Maybe it’s the chill in the air that appears in the evenings and early mornings, but really, we see no reason why game drives from May to July are burdened with less crowds. Whilst the Garden Route is undeniably more verdant in the spring, if you’re heading to South Africa for the wildlife and epic game drives, you’re best coming whilst the landscapes are barren and the animals find it harder to hide as they assemble near the only water sources. Let’s not forget about the pesky mosquitos too – they’re far and few between during these months.
The Winelands can get unbearably busy during peak-season, but come during low-season and you’ll be able to enjoy a quiet, leisurely tour around the still luscious vineyards.
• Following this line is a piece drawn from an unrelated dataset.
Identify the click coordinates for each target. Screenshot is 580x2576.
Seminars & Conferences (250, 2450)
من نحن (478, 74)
If you're hoping for a trip to South Africa in the summertime, make your way to beautiful Cape Town in August - the town is wonderfully quiet, with more penguins than people on Boulders Beach, and barely anyone in sight as you drink in the views from Table Mountain. Also, to us, nothing is more indulgent than a crisp walk along the coast, before bundling into a cosy hotel and raising a glass of decadent wine.
The Victoria Falls can become no more than a small trickle in the height of Zimbabwe’s low season. But time it right, and you’ll still be graced with astonishing views of the cascading waterfall – and with less spray blocking your view. Not to mention a lack of crowds ambling along the edge.
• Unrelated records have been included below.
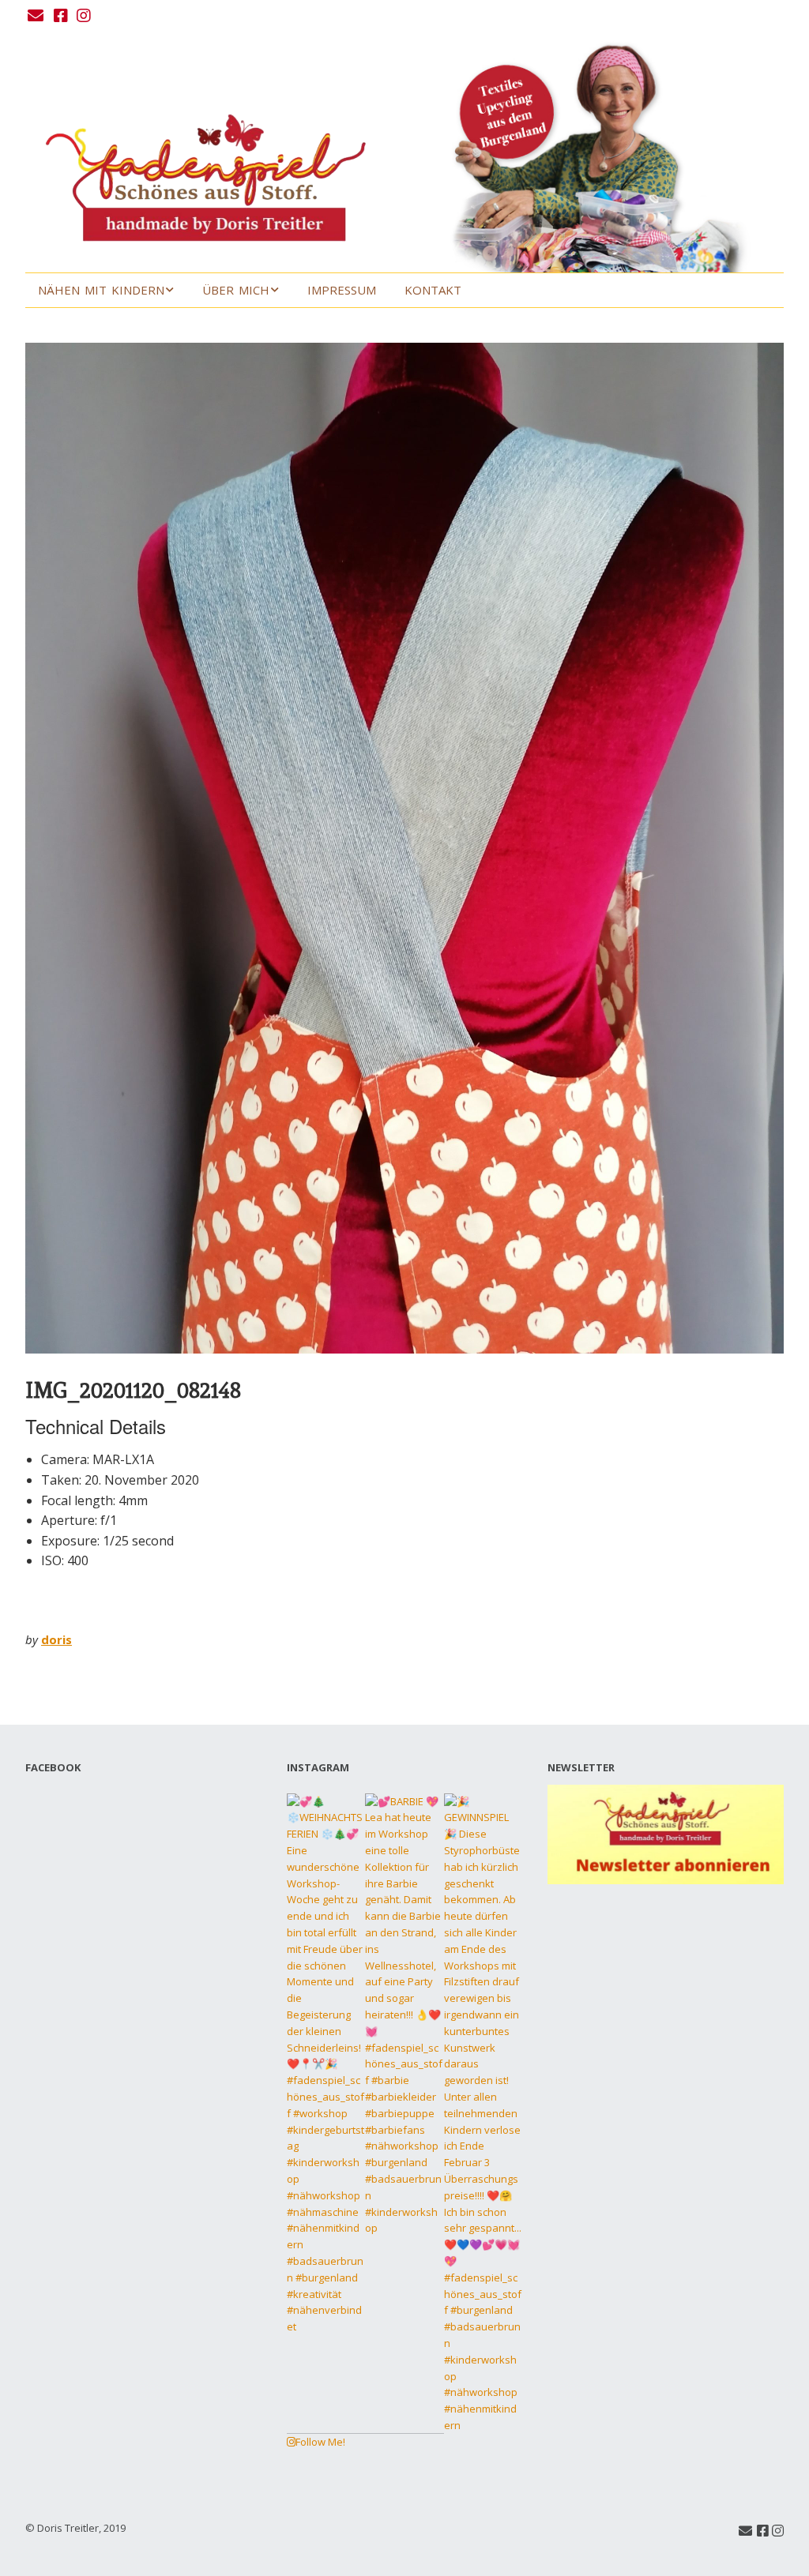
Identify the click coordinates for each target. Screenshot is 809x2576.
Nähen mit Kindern (101, 290)
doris (56, 1639)
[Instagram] (83, 16)
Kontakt (432, 290)
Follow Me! (320, 2442)
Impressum (341, 290)
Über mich (235, 290)
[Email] (36, 16)
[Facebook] (61, 16)
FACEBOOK (53, 1767)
Meanwhile, birding enthusiasts will relish a Zimbabwean adventure during the low-season months of November to March. Venture to Hwange National Park from January and you’ll be astonished by the myriad of beautiful birds swooping between the trees and washing by the water’s edge. As you wander through the luscious plains you’ll be treated to wonderful bird song and mating calls, all coming from the gorgeous migratory birds that are extra vibrant thanks to their breeding plumage. Birthing season is prevalent during this time, so you may even see the stumble of a gangly giraffe calf walking for the first time, or a bundle of fluffy lion cubs playing by their protective mother, too. If you’re worrying about the rain, there’s no need – it’s usually only rainy for a very short period in the afternoon.
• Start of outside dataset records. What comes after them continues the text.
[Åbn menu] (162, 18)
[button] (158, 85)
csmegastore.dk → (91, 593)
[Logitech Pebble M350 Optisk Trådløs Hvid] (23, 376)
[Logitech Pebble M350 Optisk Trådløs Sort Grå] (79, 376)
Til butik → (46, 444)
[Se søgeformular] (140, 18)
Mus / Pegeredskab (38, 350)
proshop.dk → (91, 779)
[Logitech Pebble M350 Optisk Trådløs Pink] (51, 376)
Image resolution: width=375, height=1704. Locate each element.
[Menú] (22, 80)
During December through to March, Zambia experiences its rainy season. Many areas in the country are closed during this time due to the flooding – including Lower Zambezi and North Luangwa National Park – but persevere and you’ll find a world full of life which you can enjoy pretty much on your own.
Given that much of Zambia is closed during the wetter months, it’s the last place on people’s minds when they consider journeying to Africa at this time of year. This can certainly work in your favour if an exclusive safari experience tickles your fancy. Costs are very low, and though perhaps game isn’t so abundant at this time, avid bird watchers will be pleasantly surprised by the flurry of multicoloured feathers flying above them. In fact, this is a great time for niche wildlife sightings, including the fruit bat migration that takes place in Kasanka each November, and Africa’s second greatest wildebeest migration congregating to the Luiwa Plains through November and December.
Zambia’s rainy months are better known as the emerald season, and you’ll soon see why. Our jaws dropped when we saw Zambia’s plains bloom into scenes of bright greenery and colourful flora. The flooded plains are adorned with boats that float along the landscapes and offer an entirely new view of Zambia’s natural splendour.